Classification inference huge performance degradation

alberto12 · January 26, 2022, 12:15pm

• Hardware (Nano)
• Network Type (EfficientNet B1)
• TLT Version (TAO 3-21.11)

Hello,

We are using NVIDIA TAO to train a classification model using Efficient Net B1 architecture. We later deploy the model in Jetson Nano using Deepstream. We execute TAO export command to generate the .etlt file that later is loaded by Deepstream to generate the .engine file used in the inference mode.

We have an issue with the performance. Precision obtained in TAO training is around 90% and in the Jetson it goes down to around 50%. We use the same pictures for testing, both in TAO and in Jetson, in order to avoid any other factor that may impact performance and to make sure we have an apples to apples comparison.

We have tested this performance in Jetson nano both using Deepstream and an external python ad hoc script, and in both cases the performance is similar. We have tested for different network types (INT8, FP16,FP32) and in all cases the performance is similar too.

We think the issue might be in the export phase, but we are not sure. We are using the command below to export to etlt as it is mentioned in the documentation.

tao classification export
-m trained_model.tlt
-o output_model.etlt
-k key
–cal_data_file $USER_EXPERIMENT_DIR/export/calibration.tensor
–data_type int8
–batches 10
–cal_cache_file cahe_file.bin
-v

We have mainly two questions:
• Do you know what can be the issue for this big performance degradation?
• Is there any way to test the .etlt file, in order to check in which step the performance degradation occurs?

Thanks in advance,
Alberto

Morganh · January 26, 2022, 1:29pm

It is similar to topic Tao Classifier Mobilenetv2 very low accuracy compared to effecientnet b0 & Resnet - #15 by tane.vanderboon . But I cannot reproduce.
That user fix the issue when use 3.21.08 docker.
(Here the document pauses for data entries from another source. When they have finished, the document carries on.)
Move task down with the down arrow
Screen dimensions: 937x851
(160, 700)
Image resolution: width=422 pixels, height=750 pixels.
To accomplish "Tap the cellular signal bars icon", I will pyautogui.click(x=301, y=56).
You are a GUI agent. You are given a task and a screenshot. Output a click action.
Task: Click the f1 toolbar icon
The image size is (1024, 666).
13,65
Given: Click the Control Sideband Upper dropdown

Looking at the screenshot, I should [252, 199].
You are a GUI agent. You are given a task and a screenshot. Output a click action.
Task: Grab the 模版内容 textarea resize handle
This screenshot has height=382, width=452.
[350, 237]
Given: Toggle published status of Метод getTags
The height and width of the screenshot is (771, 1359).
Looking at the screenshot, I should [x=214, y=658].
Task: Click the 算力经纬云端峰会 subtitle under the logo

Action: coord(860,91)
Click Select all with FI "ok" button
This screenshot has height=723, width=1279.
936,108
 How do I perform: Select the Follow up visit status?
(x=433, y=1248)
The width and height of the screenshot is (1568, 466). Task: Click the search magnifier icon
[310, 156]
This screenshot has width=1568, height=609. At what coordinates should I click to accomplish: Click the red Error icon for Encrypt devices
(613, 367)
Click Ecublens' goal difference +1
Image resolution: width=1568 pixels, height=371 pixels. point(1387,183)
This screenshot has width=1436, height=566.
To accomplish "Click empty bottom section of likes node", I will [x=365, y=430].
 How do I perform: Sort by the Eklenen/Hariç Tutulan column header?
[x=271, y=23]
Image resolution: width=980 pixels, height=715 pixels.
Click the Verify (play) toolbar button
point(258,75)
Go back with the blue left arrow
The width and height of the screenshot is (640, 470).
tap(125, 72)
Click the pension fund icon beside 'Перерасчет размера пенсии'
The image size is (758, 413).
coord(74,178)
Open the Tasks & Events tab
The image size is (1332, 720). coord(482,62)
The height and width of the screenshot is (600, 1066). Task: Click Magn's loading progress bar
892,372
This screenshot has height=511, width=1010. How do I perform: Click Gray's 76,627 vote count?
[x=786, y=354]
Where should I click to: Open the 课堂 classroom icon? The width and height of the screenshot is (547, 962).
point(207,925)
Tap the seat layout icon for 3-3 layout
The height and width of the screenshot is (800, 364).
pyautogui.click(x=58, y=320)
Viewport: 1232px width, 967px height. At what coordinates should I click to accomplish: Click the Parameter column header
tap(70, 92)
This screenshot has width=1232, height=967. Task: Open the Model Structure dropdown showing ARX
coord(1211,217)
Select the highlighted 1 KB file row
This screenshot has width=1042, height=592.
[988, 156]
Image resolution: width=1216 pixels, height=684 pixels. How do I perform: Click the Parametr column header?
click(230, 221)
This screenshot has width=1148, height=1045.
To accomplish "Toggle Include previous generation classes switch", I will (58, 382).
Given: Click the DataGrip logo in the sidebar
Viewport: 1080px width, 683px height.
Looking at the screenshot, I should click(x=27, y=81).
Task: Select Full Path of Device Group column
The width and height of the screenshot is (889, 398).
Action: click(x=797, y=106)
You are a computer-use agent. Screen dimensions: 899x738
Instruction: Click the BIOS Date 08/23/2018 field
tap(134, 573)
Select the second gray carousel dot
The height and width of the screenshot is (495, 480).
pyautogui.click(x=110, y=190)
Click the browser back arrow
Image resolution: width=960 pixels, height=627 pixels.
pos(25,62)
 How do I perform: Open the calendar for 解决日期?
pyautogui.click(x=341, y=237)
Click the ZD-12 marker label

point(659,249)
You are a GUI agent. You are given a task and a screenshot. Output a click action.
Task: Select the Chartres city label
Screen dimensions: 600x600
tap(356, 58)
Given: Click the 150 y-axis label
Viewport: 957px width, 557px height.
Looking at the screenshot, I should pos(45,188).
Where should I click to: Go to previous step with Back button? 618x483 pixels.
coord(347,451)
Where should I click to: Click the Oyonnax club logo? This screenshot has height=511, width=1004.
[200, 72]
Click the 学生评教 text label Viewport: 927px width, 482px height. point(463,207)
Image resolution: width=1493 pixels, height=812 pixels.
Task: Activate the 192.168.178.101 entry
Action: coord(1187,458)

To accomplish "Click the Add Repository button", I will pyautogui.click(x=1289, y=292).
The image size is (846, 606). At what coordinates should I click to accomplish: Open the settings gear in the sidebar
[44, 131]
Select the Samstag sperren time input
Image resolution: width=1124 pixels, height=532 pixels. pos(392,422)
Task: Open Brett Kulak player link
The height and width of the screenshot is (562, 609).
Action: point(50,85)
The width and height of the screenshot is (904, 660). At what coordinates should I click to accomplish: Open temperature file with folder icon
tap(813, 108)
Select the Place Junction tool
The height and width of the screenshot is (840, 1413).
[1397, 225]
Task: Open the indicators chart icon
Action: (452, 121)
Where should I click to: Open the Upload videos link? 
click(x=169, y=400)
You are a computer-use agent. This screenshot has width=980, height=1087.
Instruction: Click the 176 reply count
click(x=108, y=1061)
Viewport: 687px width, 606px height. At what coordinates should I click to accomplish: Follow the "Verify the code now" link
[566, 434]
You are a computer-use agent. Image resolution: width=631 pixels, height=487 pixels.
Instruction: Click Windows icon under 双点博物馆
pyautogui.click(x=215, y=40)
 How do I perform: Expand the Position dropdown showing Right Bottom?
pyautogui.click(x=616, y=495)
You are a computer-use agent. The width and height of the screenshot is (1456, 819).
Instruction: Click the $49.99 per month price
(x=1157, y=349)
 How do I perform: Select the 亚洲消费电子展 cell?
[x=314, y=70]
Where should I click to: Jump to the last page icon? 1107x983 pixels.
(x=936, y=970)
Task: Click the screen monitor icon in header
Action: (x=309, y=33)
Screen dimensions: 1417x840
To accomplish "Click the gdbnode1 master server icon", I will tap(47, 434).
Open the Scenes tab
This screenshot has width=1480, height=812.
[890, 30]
Please check if it also works on your side.
TAO Toolkit for Computer Vision | NVIDIA NGC
docker pull nvcr.io/nvidia/tao/tao-toolkit-tf:v3.21.08-py3

alberto12 · January 26, 2022, 1:36pm

Hi,

I think it is a little bit different to the topic Tao Classifier Mobilenetv2 very low accuracy compared to effecientnet b0 & Resnet - #15 by tane.vanderboon as our issue is not during the training phase.

In that topic there is a bad performance in the TAO training.

Our training in TAO generates a quite good performance (around 90%). The performance degradation occurs in the inference phase using an exported model in Jetson Nano.

Best regards,
Alberto

Morganh · January 26, 2022, 1:40pm

To narrow down, can you generate tensorrt engine directly in the tao docker and then run your inference code against the engine?

alberto12 · January 26, 2022, 1:43pm

Yes, we are doing it right now and come back to you as soon as we get the results.

Thank you,
Alberto

alberto12 · January 28, 2022, 2:53pm

Hi,

We have generated the TensorRT inside the Docker and the inference is still bad (around 50%).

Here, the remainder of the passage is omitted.